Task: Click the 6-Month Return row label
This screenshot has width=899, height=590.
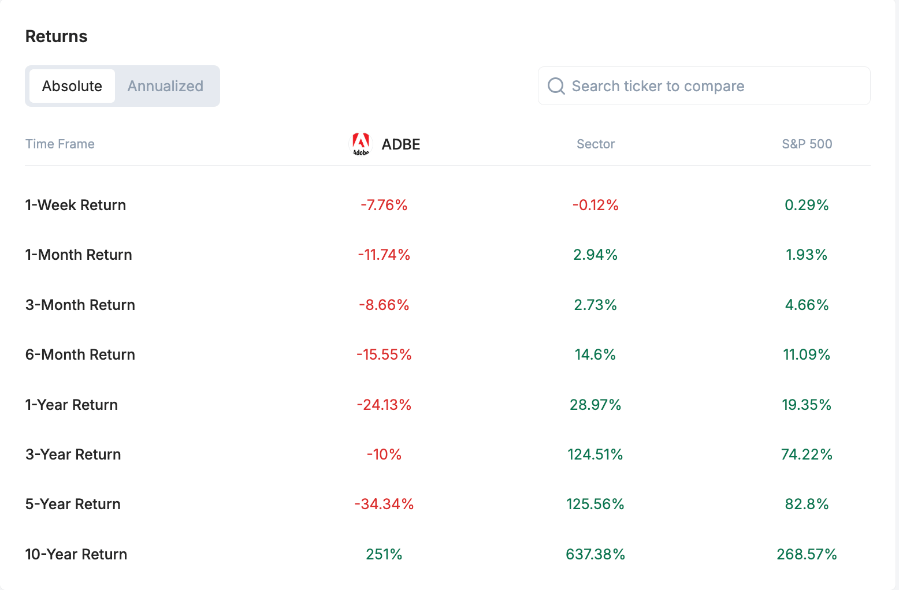Action: coord(80,354)
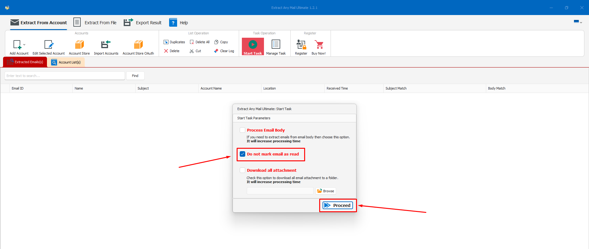The image size is (589, 249).
Task: Open the language flag dropdown
Action: [578, 22]
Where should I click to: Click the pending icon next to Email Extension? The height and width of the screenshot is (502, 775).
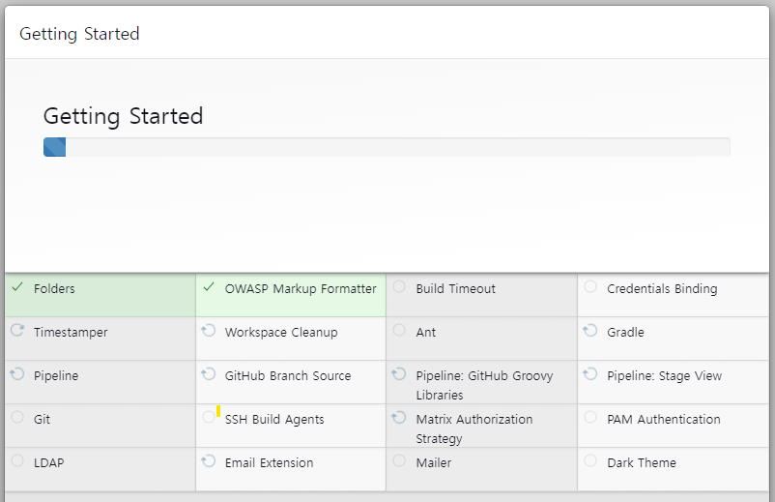tap(209, 460)
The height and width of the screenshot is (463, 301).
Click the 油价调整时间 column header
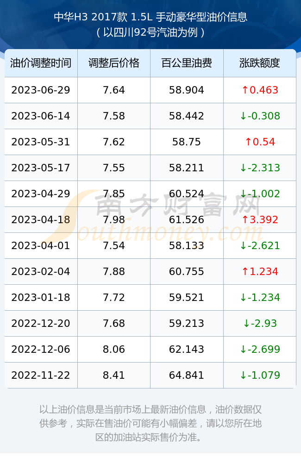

→ **Prompt**
Copy the records word for word from the first line up to and including the line with "Action: [578, 22]". Leave the pictures out.

→ **Written answer**
Task: Click the 6-Month Return row label
This screenshot has width=899, height=590.
Action: coord(80,354)
The image size is (589, 249).
Task: Open the language flag dropdown
Action: [578, 22]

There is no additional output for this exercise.